- [EXERCISE BRIEF]:
Output the stretch from the line containing "Läs mer i vår cookie-policy (184, 1472)" through the line containing "Accetta (1130, 908)", substituting "review" for every occurrence of "testimonial" and leaving everything else intact. Return only those lines.

— start of RECORDS —

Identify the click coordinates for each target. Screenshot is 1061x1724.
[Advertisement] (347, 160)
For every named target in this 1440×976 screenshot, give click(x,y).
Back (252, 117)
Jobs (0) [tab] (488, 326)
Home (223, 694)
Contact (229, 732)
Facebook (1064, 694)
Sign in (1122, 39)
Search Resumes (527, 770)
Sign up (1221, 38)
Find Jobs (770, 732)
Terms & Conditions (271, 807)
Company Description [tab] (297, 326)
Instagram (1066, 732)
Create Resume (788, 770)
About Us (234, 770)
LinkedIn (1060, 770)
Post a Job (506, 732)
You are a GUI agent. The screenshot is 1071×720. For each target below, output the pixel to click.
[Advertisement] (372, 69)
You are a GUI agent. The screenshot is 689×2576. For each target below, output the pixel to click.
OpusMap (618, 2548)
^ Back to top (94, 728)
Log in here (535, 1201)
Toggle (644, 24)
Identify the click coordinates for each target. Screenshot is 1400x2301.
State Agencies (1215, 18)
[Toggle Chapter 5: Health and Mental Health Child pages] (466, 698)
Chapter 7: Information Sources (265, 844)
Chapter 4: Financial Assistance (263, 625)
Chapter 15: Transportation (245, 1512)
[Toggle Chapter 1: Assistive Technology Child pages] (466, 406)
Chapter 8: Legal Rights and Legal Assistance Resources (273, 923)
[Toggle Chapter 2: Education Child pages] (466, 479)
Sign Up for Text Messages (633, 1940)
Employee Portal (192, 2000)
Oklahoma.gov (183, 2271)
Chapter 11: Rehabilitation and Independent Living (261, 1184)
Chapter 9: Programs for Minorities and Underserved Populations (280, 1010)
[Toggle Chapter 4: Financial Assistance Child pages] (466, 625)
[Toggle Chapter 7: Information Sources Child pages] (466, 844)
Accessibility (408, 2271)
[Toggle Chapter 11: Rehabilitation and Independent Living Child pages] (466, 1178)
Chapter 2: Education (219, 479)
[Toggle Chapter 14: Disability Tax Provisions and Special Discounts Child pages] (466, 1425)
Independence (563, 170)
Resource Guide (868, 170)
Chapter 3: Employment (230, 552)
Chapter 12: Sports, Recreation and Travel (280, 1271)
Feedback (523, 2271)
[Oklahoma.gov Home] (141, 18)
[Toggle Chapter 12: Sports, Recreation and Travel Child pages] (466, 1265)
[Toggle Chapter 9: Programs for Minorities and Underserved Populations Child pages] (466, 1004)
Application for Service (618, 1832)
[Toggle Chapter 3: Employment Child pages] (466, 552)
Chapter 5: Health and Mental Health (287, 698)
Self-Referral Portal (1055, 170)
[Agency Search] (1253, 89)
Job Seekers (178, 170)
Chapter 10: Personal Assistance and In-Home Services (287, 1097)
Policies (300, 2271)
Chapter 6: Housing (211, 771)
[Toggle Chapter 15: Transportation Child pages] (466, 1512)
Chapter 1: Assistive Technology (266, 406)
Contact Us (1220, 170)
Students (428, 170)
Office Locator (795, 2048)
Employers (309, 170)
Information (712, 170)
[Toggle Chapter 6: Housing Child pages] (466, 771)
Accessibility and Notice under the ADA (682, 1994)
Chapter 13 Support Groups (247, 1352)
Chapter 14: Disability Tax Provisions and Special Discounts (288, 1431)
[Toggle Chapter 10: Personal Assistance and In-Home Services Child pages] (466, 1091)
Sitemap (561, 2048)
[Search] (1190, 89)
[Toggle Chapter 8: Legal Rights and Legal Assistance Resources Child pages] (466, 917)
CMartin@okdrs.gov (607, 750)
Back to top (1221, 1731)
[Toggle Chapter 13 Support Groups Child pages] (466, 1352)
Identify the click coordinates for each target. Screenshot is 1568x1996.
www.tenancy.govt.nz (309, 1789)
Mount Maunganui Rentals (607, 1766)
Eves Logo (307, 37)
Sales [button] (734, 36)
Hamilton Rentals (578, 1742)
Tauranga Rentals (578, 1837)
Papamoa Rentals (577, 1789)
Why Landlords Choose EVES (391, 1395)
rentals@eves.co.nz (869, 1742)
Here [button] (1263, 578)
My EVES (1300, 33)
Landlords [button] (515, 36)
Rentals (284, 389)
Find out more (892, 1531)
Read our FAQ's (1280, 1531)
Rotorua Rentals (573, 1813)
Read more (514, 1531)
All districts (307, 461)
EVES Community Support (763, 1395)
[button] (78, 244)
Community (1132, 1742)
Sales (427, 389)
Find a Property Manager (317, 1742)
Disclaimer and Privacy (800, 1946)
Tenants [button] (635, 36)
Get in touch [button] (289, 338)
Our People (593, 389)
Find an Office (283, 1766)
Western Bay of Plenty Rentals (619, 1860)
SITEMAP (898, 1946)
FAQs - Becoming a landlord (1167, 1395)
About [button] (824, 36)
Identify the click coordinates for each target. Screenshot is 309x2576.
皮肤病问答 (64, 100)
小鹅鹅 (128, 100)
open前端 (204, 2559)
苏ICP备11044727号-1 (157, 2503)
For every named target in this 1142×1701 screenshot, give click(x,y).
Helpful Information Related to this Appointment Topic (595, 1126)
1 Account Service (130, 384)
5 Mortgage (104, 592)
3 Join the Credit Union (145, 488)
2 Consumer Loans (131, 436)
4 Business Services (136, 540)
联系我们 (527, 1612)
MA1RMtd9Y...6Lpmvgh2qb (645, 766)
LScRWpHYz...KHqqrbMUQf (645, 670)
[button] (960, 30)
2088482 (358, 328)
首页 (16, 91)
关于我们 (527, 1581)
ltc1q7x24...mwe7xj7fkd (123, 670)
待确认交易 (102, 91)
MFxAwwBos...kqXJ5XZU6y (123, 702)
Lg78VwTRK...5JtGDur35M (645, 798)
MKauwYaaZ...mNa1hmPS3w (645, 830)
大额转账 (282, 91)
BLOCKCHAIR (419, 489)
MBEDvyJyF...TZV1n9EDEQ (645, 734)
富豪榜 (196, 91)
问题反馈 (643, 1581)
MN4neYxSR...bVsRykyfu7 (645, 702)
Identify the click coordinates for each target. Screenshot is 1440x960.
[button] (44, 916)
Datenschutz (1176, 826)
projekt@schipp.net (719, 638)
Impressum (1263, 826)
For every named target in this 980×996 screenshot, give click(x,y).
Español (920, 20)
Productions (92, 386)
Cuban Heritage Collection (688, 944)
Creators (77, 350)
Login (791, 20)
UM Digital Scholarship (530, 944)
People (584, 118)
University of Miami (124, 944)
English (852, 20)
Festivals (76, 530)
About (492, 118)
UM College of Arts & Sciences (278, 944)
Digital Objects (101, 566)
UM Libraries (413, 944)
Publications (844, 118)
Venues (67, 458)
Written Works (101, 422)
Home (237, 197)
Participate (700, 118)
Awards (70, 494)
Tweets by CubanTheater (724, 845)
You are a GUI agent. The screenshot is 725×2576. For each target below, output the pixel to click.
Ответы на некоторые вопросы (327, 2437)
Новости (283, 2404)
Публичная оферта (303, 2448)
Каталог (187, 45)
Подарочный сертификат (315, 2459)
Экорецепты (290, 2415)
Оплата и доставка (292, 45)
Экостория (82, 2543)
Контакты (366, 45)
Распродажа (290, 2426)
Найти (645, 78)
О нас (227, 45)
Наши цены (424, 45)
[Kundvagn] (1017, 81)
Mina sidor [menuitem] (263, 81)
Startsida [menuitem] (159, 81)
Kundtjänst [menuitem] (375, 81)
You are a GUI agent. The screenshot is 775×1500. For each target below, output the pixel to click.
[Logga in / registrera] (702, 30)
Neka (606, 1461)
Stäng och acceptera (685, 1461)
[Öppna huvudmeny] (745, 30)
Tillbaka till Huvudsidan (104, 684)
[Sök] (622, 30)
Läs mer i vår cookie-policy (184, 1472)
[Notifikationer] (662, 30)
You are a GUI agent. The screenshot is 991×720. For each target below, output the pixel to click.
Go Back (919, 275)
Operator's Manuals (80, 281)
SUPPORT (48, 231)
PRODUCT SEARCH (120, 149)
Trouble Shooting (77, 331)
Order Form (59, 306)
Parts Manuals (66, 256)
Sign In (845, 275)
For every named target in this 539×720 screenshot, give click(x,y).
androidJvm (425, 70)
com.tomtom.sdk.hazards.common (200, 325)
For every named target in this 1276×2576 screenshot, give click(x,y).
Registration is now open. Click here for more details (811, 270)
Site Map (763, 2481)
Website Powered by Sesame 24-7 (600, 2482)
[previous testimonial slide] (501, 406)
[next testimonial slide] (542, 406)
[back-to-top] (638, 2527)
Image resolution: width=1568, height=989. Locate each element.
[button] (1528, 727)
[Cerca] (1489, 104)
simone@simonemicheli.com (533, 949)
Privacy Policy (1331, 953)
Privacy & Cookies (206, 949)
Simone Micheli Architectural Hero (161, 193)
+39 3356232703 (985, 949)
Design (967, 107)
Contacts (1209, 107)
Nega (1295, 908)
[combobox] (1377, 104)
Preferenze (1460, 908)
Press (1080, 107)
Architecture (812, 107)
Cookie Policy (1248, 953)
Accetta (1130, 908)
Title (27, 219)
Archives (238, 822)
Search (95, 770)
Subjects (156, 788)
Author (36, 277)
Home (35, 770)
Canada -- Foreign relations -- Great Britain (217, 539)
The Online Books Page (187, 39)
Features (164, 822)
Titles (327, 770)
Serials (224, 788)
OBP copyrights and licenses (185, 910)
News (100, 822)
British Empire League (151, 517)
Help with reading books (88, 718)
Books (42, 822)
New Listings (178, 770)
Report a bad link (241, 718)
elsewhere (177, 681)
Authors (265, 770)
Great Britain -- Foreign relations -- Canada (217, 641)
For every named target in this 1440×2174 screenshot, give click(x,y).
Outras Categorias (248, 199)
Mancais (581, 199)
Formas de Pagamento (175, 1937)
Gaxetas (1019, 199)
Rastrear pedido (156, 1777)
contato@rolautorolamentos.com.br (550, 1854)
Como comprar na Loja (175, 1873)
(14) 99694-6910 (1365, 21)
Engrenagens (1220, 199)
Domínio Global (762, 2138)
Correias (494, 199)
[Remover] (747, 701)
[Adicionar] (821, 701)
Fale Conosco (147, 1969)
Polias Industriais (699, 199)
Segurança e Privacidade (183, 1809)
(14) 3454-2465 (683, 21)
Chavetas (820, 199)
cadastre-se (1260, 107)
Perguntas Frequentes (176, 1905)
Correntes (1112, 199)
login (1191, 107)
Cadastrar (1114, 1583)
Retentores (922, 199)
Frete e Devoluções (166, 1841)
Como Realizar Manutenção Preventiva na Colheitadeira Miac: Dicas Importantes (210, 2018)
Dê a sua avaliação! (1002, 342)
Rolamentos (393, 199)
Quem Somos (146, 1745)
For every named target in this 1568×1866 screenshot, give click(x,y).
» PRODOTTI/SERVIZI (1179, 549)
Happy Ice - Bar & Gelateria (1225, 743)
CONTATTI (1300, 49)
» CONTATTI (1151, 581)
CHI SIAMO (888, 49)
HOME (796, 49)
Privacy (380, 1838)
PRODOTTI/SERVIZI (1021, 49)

— end of RECORDS —

- [OUTPUT OF THE EXERCISE]:
Läs mer i vår cookie-policy (184, 1472)
[Notifikationer] (662, 30)
You are a GUI agent. The screenshot is 991×720. For each target below, output the pixel to click.
Go Back (919, 275)
Operator's Manuals (80, 281)
SUPPORT (48, 231)
PRODUCT SEARCH (120, 149)
Trouble Shooting (77, 331)
Order Form (59, 306)
Parts Manuals (66, 256)
Sign In (845, 275)
For every named target in this 539×720 screenshot, give click(x,y).
androidJvm (425, 70)
com.tomtom.sdk.hazards.common (200, 325)
For every named target in this 1276×2576 screenshot, give click(x,y).
Registration is now open. Click here for more details (811, 270)
Site Map (763, 2481)
Website Powered by Sesame 24-7 (600, 2482)
[previous review slide] (501, 406)
[next review slide] (542, 406)
[back-to-top] (638, 2527)
Image resolution: width=1568, height=989. Locate each element.
[button] (1528, 727)
[Cerca] (1489, 104)
simone@simonemicheli.com (533, 949)
Privacy Policy (1331, 953)
Privacy & Cookies (206, 949)
Simone Micheli Architectural Hero (161, 193)
+39 3356232703 (985, 949)
Design (967, 107)
Contacts (1209, 107)
Nega (1295, 908)
[combobox] (1377, 104)
Preferenze (1460, 908)
Press (1080, 107)
Architecture (812, 107)
Cookie Policy (1248, 953)
Accetta (1130, 908)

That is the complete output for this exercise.